Work instructions: Determine how many lines of the data below contain "Open", then give only that number.

The data:
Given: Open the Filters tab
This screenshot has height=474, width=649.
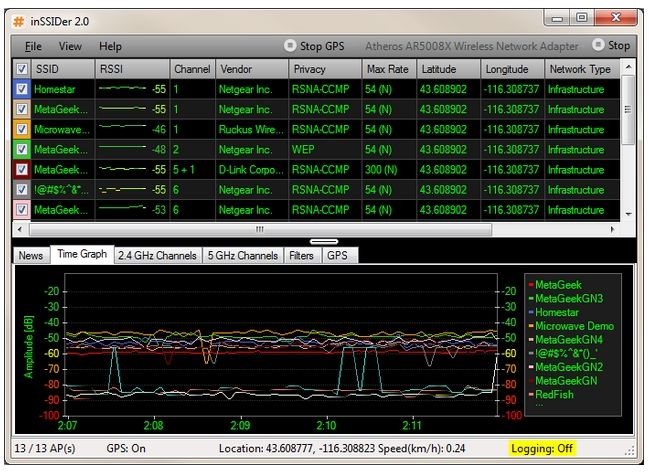Looking at the screenshot, I should 301,256.
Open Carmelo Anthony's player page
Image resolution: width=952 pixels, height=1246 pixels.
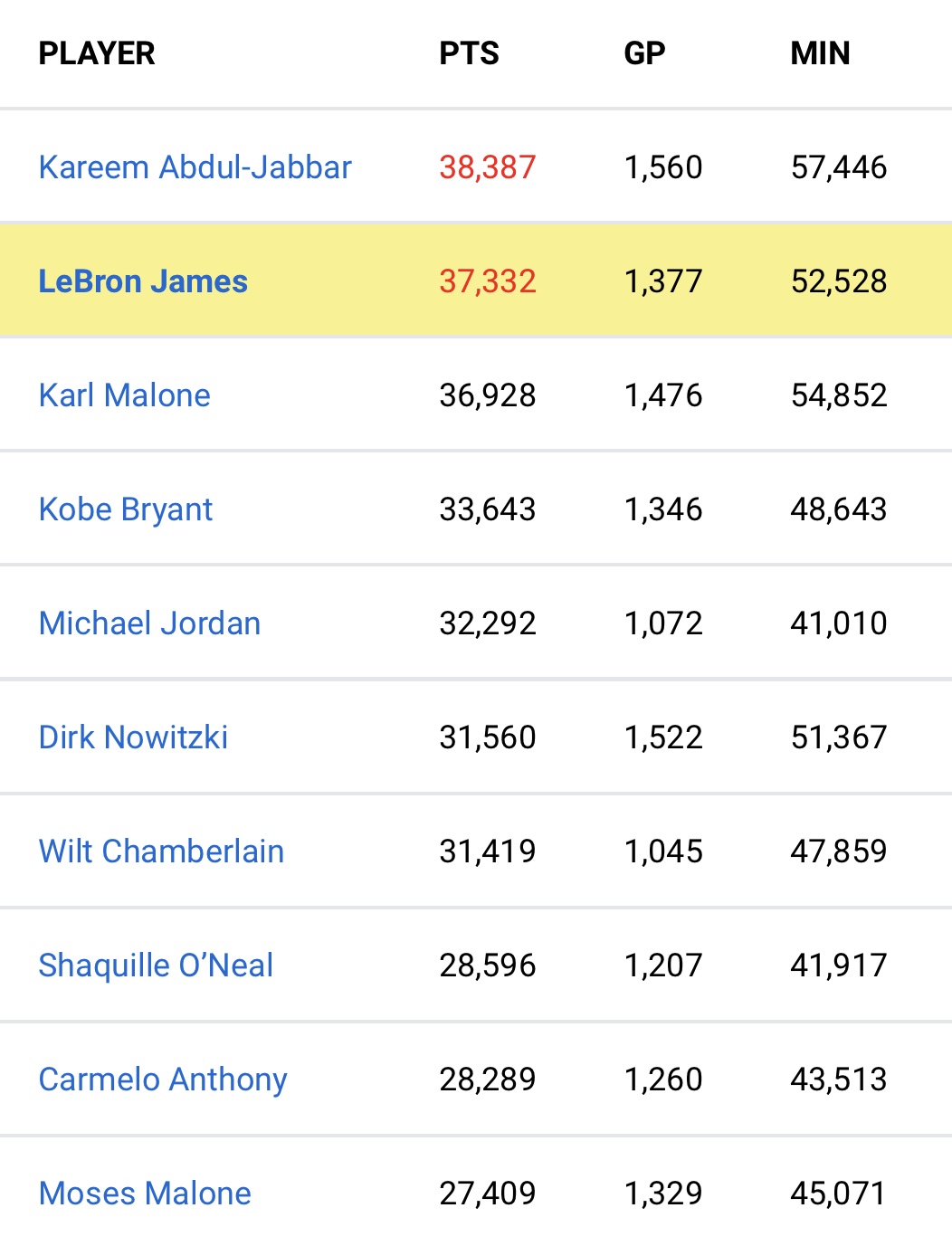click(x=163, y=1080)
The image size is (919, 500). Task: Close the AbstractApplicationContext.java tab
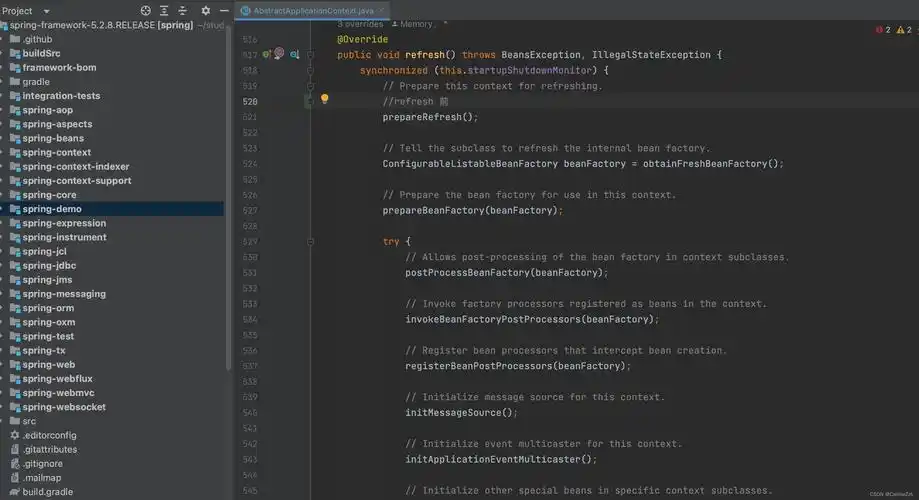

Solution to the problem: 2